WRITTEN PROBLEM — Turn the rows starting at the line that contains "Where should I click to: Click" and ending at the line that contains "will [84, 188]." into a Markdown table with the columns "Row" and "Text". Number each line and leave out any blank lines.

..............................

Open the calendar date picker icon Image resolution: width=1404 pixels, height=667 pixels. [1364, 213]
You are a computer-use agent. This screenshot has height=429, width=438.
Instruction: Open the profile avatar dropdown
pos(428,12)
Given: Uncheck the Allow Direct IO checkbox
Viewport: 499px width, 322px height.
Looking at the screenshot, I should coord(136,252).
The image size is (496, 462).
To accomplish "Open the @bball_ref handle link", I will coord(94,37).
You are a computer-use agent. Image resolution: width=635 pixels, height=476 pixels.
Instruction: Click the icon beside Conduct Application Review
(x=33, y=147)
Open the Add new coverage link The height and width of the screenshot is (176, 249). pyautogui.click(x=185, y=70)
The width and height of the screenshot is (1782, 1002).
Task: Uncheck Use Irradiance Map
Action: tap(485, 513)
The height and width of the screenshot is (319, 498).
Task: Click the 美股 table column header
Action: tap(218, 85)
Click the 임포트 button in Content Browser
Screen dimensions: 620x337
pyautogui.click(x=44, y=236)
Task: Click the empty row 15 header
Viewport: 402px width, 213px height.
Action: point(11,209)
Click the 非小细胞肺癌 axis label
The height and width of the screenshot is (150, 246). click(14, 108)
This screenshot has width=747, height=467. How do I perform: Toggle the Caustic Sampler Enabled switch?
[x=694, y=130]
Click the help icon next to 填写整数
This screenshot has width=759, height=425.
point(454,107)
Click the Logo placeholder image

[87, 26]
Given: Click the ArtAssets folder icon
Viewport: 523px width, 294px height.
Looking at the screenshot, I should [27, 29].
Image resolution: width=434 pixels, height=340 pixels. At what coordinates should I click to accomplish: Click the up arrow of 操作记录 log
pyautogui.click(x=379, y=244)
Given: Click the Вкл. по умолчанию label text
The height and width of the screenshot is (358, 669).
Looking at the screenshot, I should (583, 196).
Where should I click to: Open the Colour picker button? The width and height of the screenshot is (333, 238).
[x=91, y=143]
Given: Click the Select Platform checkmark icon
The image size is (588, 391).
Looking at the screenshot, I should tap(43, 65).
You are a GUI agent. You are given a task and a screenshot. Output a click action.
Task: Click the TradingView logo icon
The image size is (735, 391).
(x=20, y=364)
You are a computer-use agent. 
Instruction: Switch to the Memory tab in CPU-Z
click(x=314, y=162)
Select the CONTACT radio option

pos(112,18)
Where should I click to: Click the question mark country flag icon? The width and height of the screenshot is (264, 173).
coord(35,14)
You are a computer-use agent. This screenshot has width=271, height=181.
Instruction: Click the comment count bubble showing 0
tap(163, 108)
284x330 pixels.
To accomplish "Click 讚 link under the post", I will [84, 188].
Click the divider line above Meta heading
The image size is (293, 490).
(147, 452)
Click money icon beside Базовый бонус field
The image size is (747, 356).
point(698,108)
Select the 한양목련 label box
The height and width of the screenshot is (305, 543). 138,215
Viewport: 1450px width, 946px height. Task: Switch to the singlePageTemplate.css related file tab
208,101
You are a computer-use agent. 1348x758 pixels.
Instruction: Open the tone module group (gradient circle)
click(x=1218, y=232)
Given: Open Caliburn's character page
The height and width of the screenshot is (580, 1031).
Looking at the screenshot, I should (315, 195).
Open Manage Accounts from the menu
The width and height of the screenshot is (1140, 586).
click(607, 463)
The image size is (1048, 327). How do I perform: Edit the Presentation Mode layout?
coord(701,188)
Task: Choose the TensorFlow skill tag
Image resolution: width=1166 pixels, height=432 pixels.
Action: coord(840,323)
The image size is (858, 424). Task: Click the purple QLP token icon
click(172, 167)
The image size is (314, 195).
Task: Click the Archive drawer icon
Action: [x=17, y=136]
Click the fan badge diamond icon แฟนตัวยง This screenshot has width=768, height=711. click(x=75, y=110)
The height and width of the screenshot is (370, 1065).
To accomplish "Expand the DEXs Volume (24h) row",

..............................

WRITTEN SOLUTION —
| Row | Text |
|---|---|
| 1 | Where should I click to: Click the question mark country flag icon? The width and height of the screenshot is (264, 173). |
| 2 | coord(35,14) |
| 3 | You are a computer-use agent. This screenshot has width=271, height=181. |
| 4 | Instruction: Click the comment count bubble showing 0 |
| 5 | tap(163, 108) |
| 6 | 284x330 pixels. |
| 7 | To accomplish "Click 讚 link under the post", I will [84, 188]. |